(TAREA A) En el texto sobre la Revolución Juliana, ¿qué dos instituciones se dice que le deben su existencia?
(TAREA B) Retoma el texto sobre la Revolución Juliana a partir de su última oración.

Hoy, 9 de julio, se cumplen exactamente 95 años de la Revolución Juliana, quizá la única de las “revoluciones” de nuestro siglo XX que merece el nombre de tal, porque incidió profundamente en la estructura de la República y dejó una honda huella. El Banco Central y la Contraloría General le deben su existencia, además de otras instituciones y leyes. A ella está asociada la memoria de una generación de oficiales jóvenes que decidieron poner fin a las corruptelas de una Revolución Liberal ya decadente. De ella surge la figura del doctor Isidro Ayora, ejemplo de gobernante honesto y decidido que merece ser mejor recordado. Qué doloroso es evocar su figura y la obra truncada de la llamada “revolución de los tenientes” cuando la República se encuentra hundida en una orgía de corrupción que ha llegado a superar todas las etapas semejantes que nuestra memoria puede recordar.

[Datos recopilados]
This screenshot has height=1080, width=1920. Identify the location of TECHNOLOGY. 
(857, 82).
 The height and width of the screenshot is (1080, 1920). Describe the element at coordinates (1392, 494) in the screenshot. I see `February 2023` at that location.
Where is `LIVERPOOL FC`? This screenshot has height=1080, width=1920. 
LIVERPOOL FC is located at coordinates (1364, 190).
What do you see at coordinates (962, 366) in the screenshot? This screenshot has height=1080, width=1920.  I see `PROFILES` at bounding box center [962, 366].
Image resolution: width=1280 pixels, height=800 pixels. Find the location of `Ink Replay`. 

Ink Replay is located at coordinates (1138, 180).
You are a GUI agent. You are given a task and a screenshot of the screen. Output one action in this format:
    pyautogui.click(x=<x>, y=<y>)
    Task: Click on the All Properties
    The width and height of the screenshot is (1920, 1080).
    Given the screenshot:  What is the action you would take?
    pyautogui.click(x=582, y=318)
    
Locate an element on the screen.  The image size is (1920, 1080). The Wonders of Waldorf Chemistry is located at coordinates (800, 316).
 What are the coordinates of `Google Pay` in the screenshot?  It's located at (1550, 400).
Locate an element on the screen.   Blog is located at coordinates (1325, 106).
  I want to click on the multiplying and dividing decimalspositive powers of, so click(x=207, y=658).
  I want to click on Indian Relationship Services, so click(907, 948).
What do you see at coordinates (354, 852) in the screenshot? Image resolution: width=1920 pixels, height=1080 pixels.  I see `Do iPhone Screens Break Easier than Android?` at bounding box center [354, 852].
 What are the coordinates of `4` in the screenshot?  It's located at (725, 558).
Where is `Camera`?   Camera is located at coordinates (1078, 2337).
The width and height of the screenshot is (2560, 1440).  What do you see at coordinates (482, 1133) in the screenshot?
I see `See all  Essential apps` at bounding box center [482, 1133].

(RESPUESTA ESCRITA A) El Banco Central y la Contraloría General.

(RESPUESTA ESCRITA B)
Con frecuencia se ha dicho en estos días que la corrupción que nos asfixia no es de ahora (lo que es cierto) porque viene desde la década pasada (lo que es falso). Si queremos la verdad, debemos decir que la corrupción de las instituciones públicas viene desde la época hispánica, generalmente conocida como Colonia. Alguna vez, hace ya muchos años, el historiador Jorge Núñez publicó en un suplemento de este diario una página entera con la enumeración de los personajes corruptos de aquellos siglos, con el detalle de sus trampas. El nacimiento de la República en 1830 no cambió esa situación; antes bien, la institucionalizó. Veintimilla pasó a ser por mucho tiempo el paradigma de mandamás corrupto. Pero nunca se llegó a los extremos que hoy hemos llegado. Últimos o casi últimos en la América Latina cuando se trata de cualquier aspecto positivo, en corrupción disputamos los primeros lugares. El propio presidente de la República dijo alguna vez que donde quiera que pongamos un dedo brota pus, pero sus tibias medidas no han contribuido a sanar el cuerpo enfermo de la sociedad y del Estado. La señora Fiscal General y la Contraloría hacen un esfuerzo sobrehumano para combatir a los ladrones enquistados en todas las instituciones, lo cual les honra en sumo grado; pero sus esfuerzos resultan insuficientes porque son esfuerzos solitarios. Si hace poco nos escandalizamos de los negocios que se realizaron para sacar provecho de la pandemia, en estos mismos días nos hemos quedado mudos de asombro al descubrir que numerosos funcionarios, incluyendo algunos que parecían destacarse por su limpio proceder, han sido beneficiarios de una trampa infame que les convirtió en “discapacitados”. Da asco escribir sobre estas cosas.
Qué pena da tener que recordar la Juliana cuando la República zozobra en medio de una corrupción que se extiende desde las altas esferas hasta los bajos fondos. Las reservas morales que aún nos quedan parecen haberse paralizado por el miedo y la sorpresa: es necesario despertarlas.